• Task objective:
Set every record down again, exactly and completely.

• Information supplied:
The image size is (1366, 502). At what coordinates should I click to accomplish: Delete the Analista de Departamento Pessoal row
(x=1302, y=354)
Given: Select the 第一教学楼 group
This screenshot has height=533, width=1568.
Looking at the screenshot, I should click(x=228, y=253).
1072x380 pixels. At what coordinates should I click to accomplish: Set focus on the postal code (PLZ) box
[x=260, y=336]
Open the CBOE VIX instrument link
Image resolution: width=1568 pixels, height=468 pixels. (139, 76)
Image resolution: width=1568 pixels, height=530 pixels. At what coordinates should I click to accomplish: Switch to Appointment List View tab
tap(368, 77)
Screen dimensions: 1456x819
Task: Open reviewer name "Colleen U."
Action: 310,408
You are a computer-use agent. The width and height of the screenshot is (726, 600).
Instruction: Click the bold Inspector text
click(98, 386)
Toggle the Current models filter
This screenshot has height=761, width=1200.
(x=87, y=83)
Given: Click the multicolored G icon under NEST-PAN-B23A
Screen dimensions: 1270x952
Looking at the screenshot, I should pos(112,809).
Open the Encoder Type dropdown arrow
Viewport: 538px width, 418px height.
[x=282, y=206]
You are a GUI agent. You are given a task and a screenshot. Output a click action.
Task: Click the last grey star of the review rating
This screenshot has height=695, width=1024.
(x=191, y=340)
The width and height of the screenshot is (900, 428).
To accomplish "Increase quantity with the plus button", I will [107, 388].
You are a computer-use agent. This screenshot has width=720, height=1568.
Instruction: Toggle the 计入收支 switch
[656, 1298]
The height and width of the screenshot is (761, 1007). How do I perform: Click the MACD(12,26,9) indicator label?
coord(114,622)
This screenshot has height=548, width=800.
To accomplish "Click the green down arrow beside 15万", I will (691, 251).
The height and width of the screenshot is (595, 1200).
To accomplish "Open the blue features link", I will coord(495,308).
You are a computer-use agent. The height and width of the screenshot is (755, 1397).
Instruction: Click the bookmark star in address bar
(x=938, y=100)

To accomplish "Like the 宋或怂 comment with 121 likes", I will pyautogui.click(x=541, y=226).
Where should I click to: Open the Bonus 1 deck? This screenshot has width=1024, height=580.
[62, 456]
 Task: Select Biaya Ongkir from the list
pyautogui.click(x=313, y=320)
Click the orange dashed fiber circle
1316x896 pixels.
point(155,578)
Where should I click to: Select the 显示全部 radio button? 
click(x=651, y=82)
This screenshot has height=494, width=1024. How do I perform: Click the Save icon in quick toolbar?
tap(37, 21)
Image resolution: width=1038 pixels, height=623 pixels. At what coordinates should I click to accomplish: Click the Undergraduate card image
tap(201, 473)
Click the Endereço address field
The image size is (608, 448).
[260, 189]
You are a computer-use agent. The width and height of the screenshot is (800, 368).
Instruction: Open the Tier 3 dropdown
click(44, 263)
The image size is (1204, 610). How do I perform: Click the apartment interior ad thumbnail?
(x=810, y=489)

• Problem solution:
The image size is (1366, 502). At what coordinates should I click to accomplish: Delete the Analista de Departamento Pessoal row
(x=1302, y=354)
Given: Select the 第一教学楼 group
This screenshot has height=533, width=1568.
Looking at the screenshot, I should click(x=228, y=253).
1072x380 pixels. At what coordinates should I click to accomplish: Set focus on the postal code (PLZ) box
[x=260, y=336]
Open the CBOE VIX instrument link
Image resolution: width=1568 pixels, height=468 pixels. (139, 76)
Image resolution: width=1568 pixels, height=530 pixels. At what coordinates should I click to accomplish: Switch to Appointment List View tab
tap(368, 77)
Screen dimensions: 1456x819
Task: Open reviewer name "Colleen U."
Action: 310,408
You are a computer-use agent. The width and height of the screenshot is (726, 600).
Instruction: Click the bold Inspector text
click(98, 386)
Toggle the Current models filter
This screenshot has height=761, width=1200.
(x=87, y=83)
Given: Click the multicolored G icon under NEST-PAN-B23A
Screen dimensions: 1270x952
Looking at the screenshot, I should pos(112,809).
Open the Encoder Type dropdown arrow
Viewport: 538px width, 418px height.
[x=282, y=206]
You are a GUI agent. You are given a task and a screenshot. Output a click action.
Task: Click the last grey star of the review rating
This screenshot has height=695, width=1024.
(x=191, y=340)
The width and height of the screenshot is (900, 428).
To accomplish "Increase quantity with the plus button", I will [107, 388].
You are a computer-use agent. This screenshot has width=720, height=1568.
Instruction: Toggle the 计入收支 switch
[656, 1298]
The height and width of the screenshot is (761, 1007). How do I perform: Click the MACD(12,26,9) indicator label?
coord(114,622)
This screenshot has height=548, width=800.
To accomplish "Click the green down arrow beside 15万", I will (691, 251).
The height and width of the screenshot is (595, 1200).
To accomplish "Open the blue features link", I will coord(495,308).
You are a computer-use agent. The height and width of the screenshot is (755, 1397).
Instruction: Click the bookmark star in address bar
(x=938, y=100)

To accomplish "Like the 宋或怂 comment with 121 likes", I will pyautogui.click(x=541, y=226).
Where should I click to: Open the Bonus 1 deck? This screenshot has width=1024, height=580.
[62, 456]
 Task: Select Biaya Ongkir from the list
pyautogui.click(x=313, y=320)
Click the orange dashed fiber circle
1316x896 pixels.
point(155,578)
Where should I click to: Select the 显示全部 radio button? 
click(x=651, y=82)
This screenshot has height=494, width=1024. How do I perform: Click the Save icon in quick toolbar?
tap(37, 21)
Image resolution: width=1038 pixels, height=623 pixels. At what coordinates should I click to accomplish: Click the Undergraduate card image
tap(201, 473)
Click the Endereço address field
The image size is (608, 448).
[260, 189]
You are a computer-use agent. The width and height of the screenshot is (800, 368).
Instruction: Open the Tier 3 dropdown
click(44, 263)
The image size is (1204, 610). How do I perform: Click the apartment interior ad thumbnail?
(x=810, y=489)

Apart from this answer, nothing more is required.